PROMPT: Scan the material for the word "agent" and copy each line where it occurs.

PROVIDED ENTRIES:
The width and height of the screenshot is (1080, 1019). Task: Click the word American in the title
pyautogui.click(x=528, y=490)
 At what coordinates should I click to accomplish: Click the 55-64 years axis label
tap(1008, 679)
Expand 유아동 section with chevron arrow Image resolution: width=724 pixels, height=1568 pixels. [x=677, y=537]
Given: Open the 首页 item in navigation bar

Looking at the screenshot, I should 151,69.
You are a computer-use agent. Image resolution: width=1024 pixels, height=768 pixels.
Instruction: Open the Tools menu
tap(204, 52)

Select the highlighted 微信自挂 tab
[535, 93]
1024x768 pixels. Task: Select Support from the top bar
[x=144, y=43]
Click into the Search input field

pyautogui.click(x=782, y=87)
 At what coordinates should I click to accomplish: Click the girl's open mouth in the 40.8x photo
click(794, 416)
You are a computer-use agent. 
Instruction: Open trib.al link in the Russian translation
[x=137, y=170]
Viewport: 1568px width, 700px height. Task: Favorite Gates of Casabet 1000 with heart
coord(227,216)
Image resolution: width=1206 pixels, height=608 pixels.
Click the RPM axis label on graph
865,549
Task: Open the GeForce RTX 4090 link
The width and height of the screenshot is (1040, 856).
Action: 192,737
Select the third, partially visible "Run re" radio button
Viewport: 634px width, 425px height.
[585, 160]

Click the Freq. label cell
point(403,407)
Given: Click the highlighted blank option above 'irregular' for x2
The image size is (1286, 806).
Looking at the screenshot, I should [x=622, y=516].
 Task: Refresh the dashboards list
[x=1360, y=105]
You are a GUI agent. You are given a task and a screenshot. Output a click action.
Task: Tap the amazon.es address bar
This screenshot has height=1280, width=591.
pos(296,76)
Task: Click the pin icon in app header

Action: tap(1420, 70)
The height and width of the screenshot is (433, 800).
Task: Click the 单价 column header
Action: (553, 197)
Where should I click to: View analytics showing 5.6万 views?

SOLUTION FOR THIS EXERCISE:
You are a computer-use agent. Image resolution: width=1024 pixels, height=768 pixels.
You are a computer-use agent. 
You are a GUI agent. You are given a task and a screenshot. Output a click action.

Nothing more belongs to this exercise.